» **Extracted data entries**
- Opening Delimiter -
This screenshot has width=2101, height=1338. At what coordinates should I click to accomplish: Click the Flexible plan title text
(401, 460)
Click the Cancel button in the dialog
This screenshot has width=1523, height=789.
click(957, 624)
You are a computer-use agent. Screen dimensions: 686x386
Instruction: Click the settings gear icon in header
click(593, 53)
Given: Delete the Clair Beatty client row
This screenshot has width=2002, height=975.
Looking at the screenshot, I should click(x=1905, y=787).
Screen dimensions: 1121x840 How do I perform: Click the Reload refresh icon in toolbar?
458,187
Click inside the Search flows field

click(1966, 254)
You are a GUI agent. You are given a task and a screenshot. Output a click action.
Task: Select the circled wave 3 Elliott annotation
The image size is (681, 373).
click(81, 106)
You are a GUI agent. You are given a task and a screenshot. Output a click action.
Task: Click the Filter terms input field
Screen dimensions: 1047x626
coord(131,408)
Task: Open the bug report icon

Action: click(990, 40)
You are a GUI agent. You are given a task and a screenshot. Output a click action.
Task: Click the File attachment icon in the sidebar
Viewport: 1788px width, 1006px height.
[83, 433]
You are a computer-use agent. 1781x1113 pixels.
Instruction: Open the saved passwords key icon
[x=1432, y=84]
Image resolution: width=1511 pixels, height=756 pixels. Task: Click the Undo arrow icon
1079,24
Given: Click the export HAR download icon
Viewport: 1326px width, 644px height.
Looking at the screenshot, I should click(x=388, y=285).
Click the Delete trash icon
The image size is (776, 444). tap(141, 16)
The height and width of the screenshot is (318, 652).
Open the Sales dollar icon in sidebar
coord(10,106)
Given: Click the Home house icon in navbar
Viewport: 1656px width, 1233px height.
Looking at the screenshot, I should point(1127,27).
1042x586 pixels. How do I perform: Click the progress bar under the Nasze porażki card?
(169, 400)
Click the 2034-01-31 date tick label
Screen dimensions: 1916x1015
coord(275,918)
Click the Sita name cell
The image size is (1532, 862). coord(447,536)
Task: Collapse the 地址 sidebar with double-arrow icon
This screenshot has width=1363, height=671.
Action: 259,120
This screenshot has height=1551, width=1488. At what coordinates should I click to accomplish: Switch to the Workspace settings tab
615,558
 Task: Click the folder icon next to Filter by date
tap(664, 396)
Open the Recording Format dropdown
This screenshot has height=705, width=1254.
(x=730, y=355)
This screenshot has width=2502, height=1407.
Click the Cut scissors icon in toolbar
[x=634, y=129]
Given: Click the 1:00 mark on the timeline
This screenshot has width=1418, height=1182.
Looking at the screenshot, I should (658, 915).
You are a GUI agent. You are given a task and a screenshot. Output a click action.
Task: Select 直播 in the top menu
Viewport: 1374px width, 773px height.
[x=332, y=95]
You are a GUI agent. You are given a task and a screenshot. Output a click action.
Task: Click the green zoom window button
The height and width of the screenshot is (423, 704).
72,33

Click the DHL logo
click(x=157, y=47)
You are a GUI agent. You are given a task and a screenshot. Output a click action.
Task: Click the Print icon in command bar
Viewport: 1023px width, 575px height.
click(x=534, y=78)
- Closing Delimiter -
» **WHAT NEEDS TO BE DONE**
All lines of the records above that carry the word "computer" should be listed.

» **ANSWER SECTION**
You are a computer-use agent. Screen dimensions: 686x386
You are a computer-use agent. 1781x1113 pixels.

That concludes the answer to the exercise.